The 2022–2024 data arrived as XLSX files and the 2025+ data as CSV, with mismatched column schemas (e.g. bus route stored as an integer Route in one and a string Line in the other). The main issues resolved were:
- Schema unification: extracted route numbers via regex, renamed columns to a common schema, and merged official delay-code lookups into plain-text descriptions.
- Non-service records: removed garage, training, and internal runs (bus), the discontinued Line 3 / SRT (subway), and non-passenger maintenance locations.
- Cross-dataset contamination: removed subway line identifiers that leaked into the bus file, and flagged subway-only codes appearing in bus data as "Unknown".
- Inconsistent categories: normalized 40+ variant spellings of the four subway lines (e.g. "YUS", "B/D", "YU / BD") to canonical values, and corrected delay-code typos.
- Encoding repair: fixed a Windows-1252 double-encoding artefact in the bus code descriptions.
- Missing values: recovered 206 null subway
Linevalues by mapping each station to its most common line.
Delay descriptions were grouped into broad categories (Mechanical, Operations, Security, etc.) for both modes.
Three leak-free temporal features were built after sorting by timestamp, so each value uses only prior data: Previous_Delay, a 5-incident rolling mean (Rolling_Delay_5), and an expanding historical average per location and hour (Hist_Avg_Station_Hour for subway, Hist_Avg_Route_Hour for bus).

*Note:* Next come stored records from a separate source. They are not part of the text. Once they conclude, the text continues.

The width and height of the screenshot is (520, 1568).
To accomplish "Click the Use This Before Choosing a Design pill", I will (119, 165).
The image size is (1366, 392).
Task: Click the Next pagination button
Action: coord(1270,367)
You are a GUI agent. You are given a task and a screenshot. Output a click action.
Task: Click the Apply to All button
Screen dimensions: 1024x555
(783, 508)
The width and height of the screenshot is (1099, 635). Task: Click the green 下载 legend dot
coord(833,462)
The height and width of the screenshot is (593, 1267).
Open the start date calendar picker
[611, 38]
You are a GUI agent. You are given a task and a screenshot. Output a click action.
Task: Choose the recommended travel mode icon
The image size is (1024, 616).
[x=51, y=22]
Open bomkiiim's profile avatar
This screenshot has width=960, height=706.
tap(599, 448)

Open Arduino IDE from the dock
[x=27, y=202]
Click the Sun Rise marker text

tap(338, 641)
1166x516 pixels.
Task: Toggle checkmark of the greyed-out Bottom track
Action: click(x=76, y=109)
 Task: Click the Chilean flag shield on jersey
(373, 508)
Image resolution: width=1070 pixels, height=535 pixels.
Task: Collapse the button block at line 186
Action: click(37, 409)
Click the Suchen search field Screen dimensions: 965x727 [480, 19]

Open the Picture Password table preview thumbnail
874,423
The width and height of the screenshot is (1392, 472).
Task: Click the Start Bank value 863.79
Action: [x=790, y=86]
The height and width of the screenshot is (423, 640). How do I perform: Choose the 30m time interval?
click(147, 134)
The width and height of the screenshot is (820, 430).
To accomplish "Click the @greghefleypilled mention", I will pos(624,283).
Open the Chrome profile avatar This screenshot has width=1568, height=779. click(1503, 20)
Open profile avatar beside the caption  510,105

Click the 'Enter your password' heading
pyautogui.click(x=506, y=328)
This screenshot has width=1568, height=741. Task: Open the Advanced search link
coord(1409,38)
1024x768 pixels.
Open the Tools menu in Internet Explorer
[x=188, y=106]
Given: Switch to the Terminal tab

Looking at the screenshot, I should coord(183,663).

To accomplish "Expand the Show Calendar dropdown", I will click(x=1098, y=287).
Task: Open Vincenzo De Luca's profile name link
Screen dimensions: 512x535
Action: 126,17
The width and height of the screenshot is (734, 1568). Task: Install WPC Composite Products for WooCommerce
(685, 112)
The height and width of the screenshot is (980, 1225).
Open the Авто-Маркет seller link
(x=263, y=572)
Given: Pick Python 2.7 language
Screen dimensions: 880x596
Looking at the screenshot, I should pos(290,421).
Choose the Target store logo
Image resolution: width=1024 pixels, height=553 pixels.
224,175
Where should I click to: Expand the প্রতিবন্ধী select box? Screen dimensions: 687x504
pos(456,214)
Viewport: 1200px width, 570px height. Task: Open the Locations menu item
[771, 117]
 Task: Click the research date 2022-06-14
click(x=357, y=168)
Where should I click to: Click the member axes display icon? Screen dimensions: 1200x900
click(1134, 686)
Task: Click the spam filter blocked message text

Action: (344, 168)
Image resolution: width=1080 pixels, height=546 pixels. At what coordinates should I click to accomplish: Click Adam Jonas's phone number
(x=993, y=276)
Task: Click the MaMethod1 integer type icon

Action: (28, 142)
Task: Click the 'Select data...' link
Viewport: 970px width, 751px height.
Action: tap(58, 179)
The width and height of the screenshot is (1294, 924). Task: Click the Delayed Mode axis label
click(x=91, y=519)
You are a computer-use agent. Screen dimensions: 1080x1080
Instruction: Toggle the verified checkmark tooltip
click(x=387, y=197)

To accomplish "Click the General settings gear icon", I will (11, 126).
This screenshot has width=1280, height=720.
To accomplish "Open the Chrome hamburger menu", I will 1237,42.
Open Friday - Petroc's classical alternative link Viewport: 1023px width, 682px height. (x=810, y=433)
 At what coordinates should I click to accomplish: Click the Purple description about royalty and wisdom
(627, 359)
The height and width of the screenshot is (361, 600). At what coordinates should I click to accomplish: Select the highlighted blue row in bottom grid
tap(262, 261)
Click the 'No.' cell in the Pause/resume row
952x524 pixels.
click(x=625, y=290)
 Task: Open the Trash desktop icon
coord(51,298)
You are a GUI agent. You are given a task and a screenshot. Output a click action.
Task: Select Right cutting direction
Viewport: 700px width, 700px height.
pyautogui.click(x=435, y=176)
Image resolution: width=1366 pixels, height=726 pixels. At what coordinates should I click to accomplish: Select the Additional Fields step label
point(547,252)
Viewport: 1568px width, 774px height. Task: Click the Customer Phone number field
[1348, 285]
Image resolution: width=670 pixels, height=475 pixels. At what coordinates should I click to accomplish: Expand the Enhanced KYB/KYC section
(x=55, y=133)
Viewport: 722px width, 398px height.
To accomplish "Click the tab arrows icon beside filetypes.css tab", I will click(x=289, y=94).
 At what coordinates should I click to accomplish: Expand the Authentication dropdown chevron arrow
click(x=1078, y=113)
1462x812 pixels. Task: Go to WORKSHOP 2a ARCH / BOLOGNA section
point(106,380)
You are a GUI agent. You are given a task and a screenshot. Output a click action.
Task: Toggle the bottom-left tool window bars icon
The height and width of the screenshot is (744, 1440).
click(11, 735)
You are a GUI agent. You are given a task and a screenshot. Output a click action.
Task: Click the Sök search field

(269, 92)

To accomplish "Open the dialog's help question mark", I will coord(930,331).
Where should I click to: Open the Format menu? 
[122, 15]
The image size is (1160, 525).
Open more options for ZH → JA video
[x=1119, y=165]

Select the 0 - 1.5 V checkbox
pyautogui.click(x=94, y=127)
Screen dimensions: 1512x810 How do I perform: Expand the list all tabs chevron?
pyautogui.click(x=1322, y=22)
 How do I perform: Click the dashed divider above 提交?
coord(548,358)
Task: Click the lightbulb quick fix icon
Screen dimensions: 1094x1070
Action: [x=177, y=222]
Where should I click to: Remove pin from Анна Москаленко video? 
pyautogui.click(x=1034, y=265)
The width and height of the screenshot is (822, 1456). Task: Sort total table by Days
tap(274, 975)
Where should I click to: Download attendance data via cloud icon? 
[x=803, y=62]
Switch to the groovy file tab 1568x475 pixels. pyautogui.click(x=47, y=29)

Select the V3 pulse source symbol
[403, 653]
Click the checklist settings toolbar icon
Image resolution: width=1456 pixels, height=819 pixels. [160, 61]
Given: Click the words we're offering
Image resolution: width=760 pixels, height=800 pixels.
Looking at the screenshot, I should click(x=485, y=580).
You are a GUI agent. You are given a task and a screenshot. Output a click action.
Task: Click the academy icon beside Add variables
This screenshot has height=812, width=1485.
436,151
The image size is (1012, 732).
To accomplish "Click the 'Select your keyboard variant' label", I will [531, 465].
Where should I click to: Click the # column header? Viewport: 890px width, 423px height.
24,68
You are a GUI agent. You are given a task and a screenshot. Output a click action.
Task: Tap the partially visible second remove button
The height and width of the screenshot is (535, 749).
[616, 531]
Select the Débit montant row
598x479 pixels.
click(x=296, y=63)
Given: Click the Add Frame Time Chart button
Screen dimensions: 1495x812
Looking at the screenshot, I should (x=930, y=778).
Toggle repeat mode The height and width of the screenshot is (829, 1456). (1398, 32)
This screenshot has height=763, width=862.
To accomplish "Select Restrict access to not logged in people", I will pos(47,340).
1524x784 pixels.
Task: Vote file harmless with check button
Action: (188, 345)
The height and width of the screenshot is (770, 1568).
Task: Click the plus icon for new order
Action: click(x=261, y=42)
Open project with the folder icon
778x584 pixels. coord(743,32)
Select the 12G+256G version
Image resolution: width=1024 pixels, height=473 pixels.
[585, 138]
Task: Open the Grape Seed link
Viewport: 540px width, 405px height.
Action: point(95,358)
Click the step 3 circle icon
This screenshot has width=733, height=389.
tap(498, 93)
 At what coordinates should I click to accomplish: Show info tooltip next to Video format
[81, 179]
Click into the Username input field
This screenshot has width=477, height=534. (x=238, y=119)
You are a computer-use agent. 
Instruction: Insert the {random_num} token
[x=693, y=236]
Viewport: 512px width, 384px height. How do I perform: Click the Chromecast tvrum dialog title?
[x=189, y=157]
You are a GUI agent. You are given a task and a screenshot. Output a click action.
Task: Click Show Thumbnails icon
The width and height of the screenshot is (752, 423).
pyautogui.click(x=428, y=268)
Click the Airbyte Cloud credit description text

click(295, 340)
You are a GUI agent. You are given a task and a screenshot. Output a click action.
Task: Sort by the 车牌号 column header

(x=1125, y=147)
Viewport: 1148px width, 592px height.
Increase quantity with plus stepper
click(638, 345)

Hourly weather (temperature, snowfall, precipitation) was joined from the Open-Meteo API.
- Target: binary
Delayed(1 if delay ≥ 5 min). - Outlier handling: extreme delays beyond a 3×IQR fence were removed from training only (16 min subway, 56 min bus); all rows are retained in the dashboard export and flagged via
Is_Outlier. - Split: chronological 60/25/15 train/validation/test split, never random, because the lag features would otherwise leak future information.
- Model: XGBoost classifier with
scale_pos_weightto handle class imbalance. - Leakage control:
Min Gap(gap to the following vehicle) was excluded as it approximates the target and would not be available at prediction time.
| Subway | Bus | |
|---|---|---|
| Cleaned incidents | 94,626 | 240,614 |
| Zero-delay rate | 62.3% | 8.5% |
| Median delay | 0 min | 11 min |
| Mean delay | 3.0 min | 20.8 min |
| Snow-day delay increase | +478% | +141% |
| Model ROC-AUC | 0.794 | 0.606 |
- Subway and bus delays behave very differently. 62.3% of subway incidents cause no measurable delay (versus 8.5% for bus), so subway data is dominated by logged-but-harmless events while bus incidents are mostly genuine delays.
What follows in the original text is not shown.